We note that portions of the filing are incomplete. We may have additional comments on such portions when you complete them in a pre-effective amendment, on disclosures made in response to this letter, on information supplied supplementally, or on exhibits added in any pre-effective amendments.

The Company acknowledges the Staff’s comment.

72.
Whenever a comment is made in one location, it is considered applicable to all similar disclosure appearing elsewhere in the registration statement.

The Company acknowledges the Staff’s comment and has made conforming changes where appropriate throughout the Prospectus.

 
 

 
Dominic Minore, Esq.
February 28, 2011
Page 17
  
73.
Response to this letter should be in the form of a pre-effective amendment filed pursuant to Rule 472 under the Securities Act. The pre-effective amendment filing should be accompanied by a supplemental letter that includes your responses to each of these comments. Where no change will be made in the filing in response to a comment, please indicate this fact in your supplemental letter and briefly state the basis for your position.

The Company acknowledges the Staff’s comment and has included revisions in response to the Staff’s comment in the Prospectus included in Amendment No. 1 to the Registration Statement, filed concurrently herewith.

74.
Please advise us if you have submitted or expect to submit an exemptive application or no-action request in connection with your registration statement.

The Company advises the Staff on a supplemental basis that it does not expect to seek any no-action or exemptive relief in connection with the Registration Statement, or the offering contemplated therein.

75.
You should review and comply with all applicable requirements of the federal securities laws in connection with the preparation and distribution of a preliminary prospectus.

The Company acknowledges the Staff’s comment.

76.
We urge all persons who are responsible for the accuracy and adequacy of the disclosure in the filings reviewed by the staff to be certain that they have provided all information investors require for an informed decision. Since the Company and its management are in possession of all facts relating to the Company's disclosure, they are responsible for the accuracy and adequacy of the disclosures they have made.
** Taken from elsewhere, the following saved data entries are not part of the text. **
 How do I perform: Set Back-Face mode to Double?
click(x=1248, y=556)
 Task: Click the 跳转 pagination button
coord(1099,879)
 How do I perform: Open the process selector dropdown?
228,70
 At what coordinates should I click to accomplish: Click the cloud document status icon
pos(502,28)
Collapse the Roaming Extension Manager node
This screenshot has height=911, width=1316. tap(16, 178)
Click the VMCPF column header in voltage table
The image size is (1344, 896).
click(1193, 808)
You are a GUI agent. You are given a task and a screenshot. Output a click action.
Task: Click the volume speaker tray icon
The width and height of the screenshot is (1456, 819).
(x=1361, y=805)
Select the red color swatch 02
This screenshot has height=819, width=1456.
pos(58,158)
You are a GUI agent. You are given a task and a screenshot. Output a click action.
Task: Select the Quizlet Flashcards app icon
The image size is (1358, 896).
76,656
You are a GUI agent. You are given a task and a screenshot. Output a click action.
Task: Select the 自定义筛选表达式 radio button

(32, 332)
The Company acknowledges the Staff’s comment.

77.
In the event the Company requests acceleration of the effective date of the pending registration statement, it should furnish a letter, at the time of such request, acknowledging that

 
the Company is responsible for the adequacy and accuracy of the disclosure in the filing;
 
should the Commission or the staff, acting pursuant to delegated authority, declare the filing effective, it does not foreclose the Commission from taking any action with respect to the filing;
 
the action of the Commission or the staff, acting pursuant to delegated authority, in declaring the filing effective, does not relieve the Company from its full responsibility for the adequacy and accuracy of the disclosure in the filing; and
       
 
 

 
 
Dominic Minore, Esq.
February 28, 2011
Page 18
        
 
the Company may not assert this action as a defense in any proceeding initiated by the Commission or any person under the federal securities laws of the United States.
   
In addition, please be advised that the Division of Enforcement has access to all information you provide to the staff of the Division of Investment Management in connection with our review of your filing or in response to our comments on your filing.

The Company acknowledges the Staff’s comment.

77.
We will consider a written request for acceleration of the effective date of the registration statement as confirmation of the fact that those requesting acceleration are aware of their respective responsibilities.

The Company acknowledges the Staff’s comment.

*          *          *

If you have any questions or additional comments concerning the foregoing, please contact the undersigned at (202) 383-0176 or John J. Mahon at (202) 383-0515.

Sincerely,
 
/s/ Steven B. Boehm
 
Steven B. Boehm
 
cc: 
Michael T. Moe / NeXt BDC Capital Corp.